Abstract Purpose To assess the pathological aging effect on caudate functional connectivity among mild cognitive impairment (MCI) participants and examine whether and how sex and amyloid contribute to this process. Materials and Methods 277 functional magnetic resonance imaging (fMRI) sessions from 163 cognitive normal (CN) older adults and 309 sessions from 139 participants with MCI were included as the main sample in our analysis. Pearson’s correlation was used to characterize the functional connectivity (FC) between caudate and each brain region, then caudate nodal strength was computed to quantify the overall caudate FC strength. Association analysis between caudate nodal strength and age was carried out in MCI and CN separately using linear mixed effect (LME) model with covariates (education, handedness, sex, Apolipoprotein E4 and intra-subject effect).
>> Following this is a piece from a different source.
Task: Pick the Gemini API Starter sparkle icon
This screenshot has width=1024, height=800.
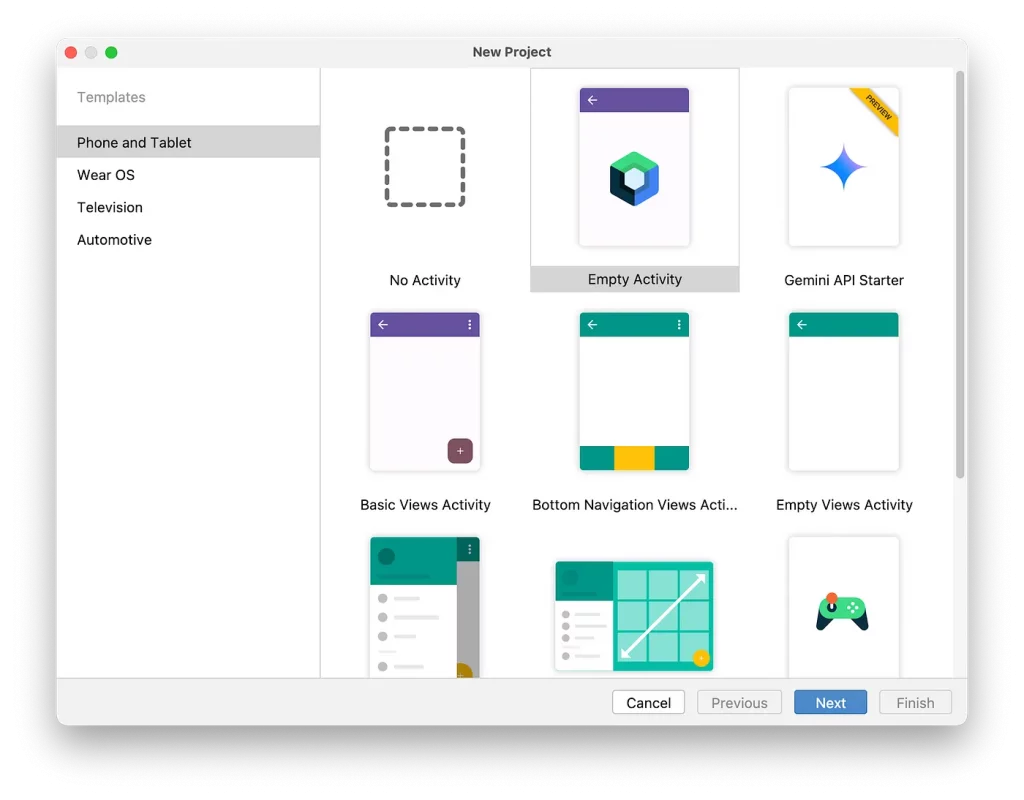Action: click(843, 167)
Analysis of covariance was conducted to investigate sex, amyloid status and their interaction effects on aging with the fMRI data subset having amyloid status available. LME model was applied to women and men separately within MCI group to evaluate aging effects on caudate nodal strength and each region’s connectivity with caudate. We then evaluated the roles of sex and amyloid status in the associations of neuropsychological scores with age or caudate nodal strength. An independent cohort was used to validate the sex-dependent aging effects in MCI. Results The MCI group had significantly stronger age-related increase of caudate nodal strength compared to the CN group. Analyzing women and men separately revealed that the aging effect on caudate nodal strength among MCI participants was significant only for women (left: P=6.23x10−7, right: P=3.37x10−8), but not for men (P>0.3 for bilateral caudate). The aging effects on caudate nodal strength were not significantly mediated by brain amyloid burden. Caudate connectivity with ventral prefrontal cortex substantially contributed to the aging effect on caudate nodal strength in women with MCI. Higher caudate nodal strength is significantly related to worse cognitive performance in women but not in men with MCI. Conclusion Sex modulates the pathological aging effects on caudate nodal strength in MCI regardless of amyloid status. Caudate nodal strength may be a sensitive biomarker of pathological aging in women with MCI.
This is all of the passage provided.